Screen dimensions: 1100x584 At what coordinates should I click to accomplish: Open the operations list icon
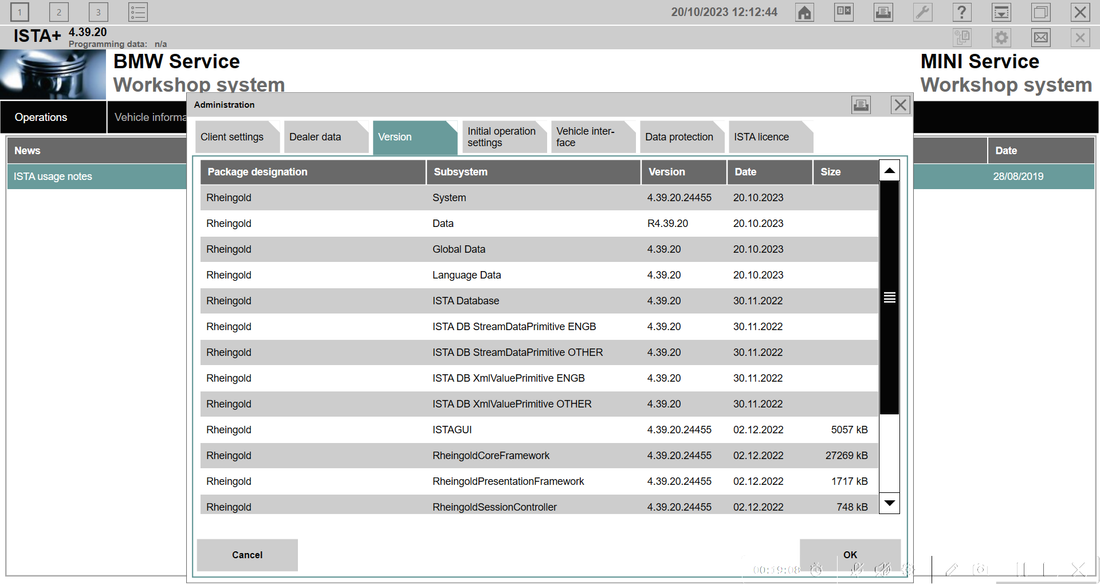point(138,12)
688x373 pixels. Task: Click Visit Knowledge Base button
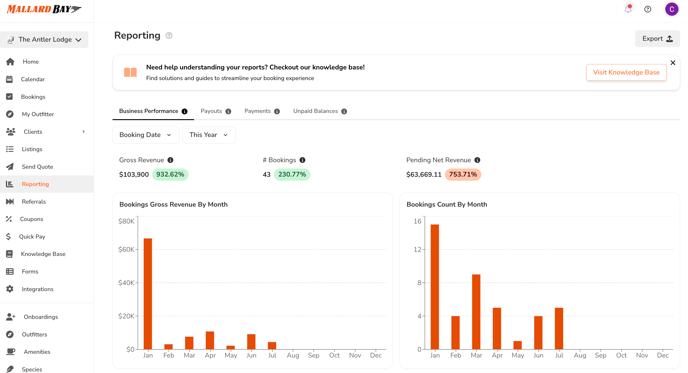pos(626,72)
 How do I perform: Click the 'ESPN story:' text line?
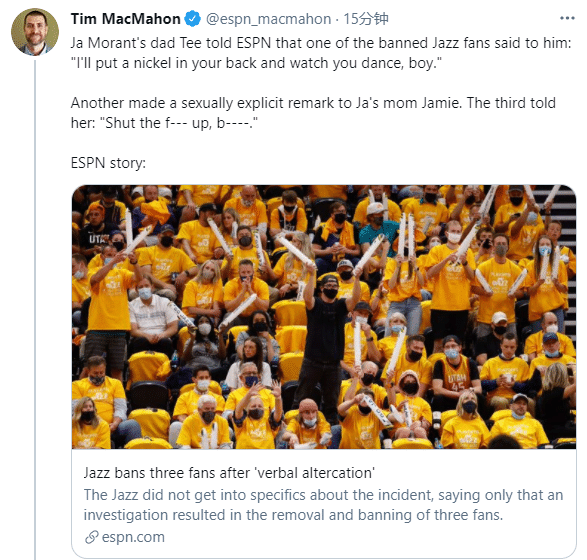click(x=108, y=163)
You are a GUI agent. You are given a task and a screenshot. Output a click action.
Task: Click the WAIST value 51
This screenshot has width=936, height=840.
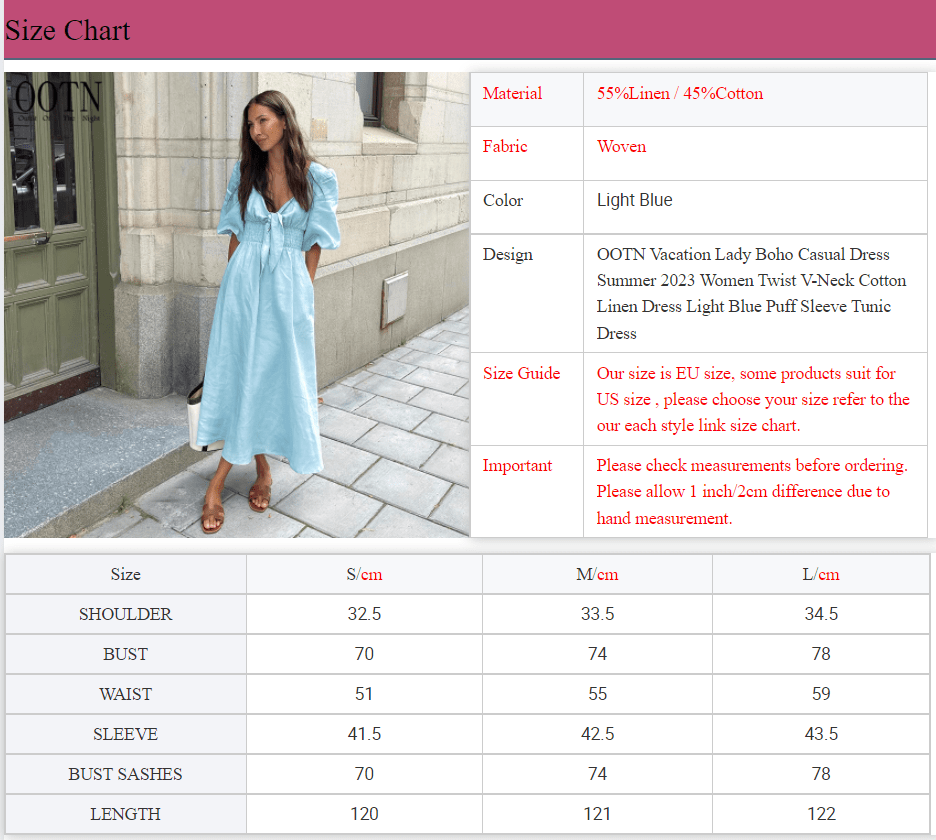(x=364, y=694)
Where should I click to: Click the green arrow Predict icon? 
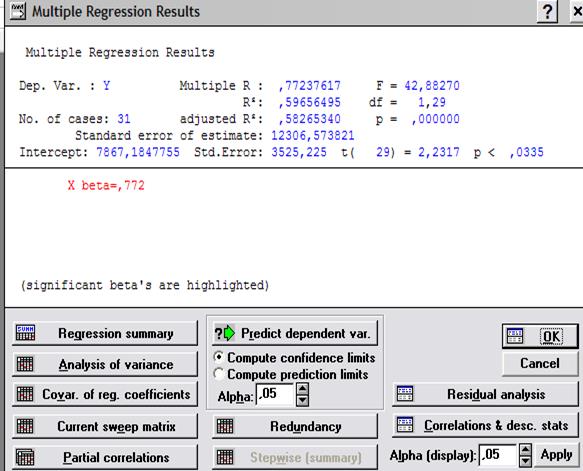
━━━━
# Prompt
Your response must consist of the material above, reproduced word for word, with the images omitted.

# Result below
Screen dimensions: 1100x584 At what coordinates should I click to accomplish: Open the operations list icon
point(138,12)
688x373 pixels. Task: Click Visit Knowledge Base button
pos(626,72)
 How do I perform: Click the 'ESPN story:' text line?
click(x=108, y=163)
You are a GUI agent. You are given a task and a screenshot. Output a click action.
Task: Click the WAIST value 51
This screenshot has width=936, height=840.
(x=364, y=694)
Where should I click to: Click the green arrow Predict icon? 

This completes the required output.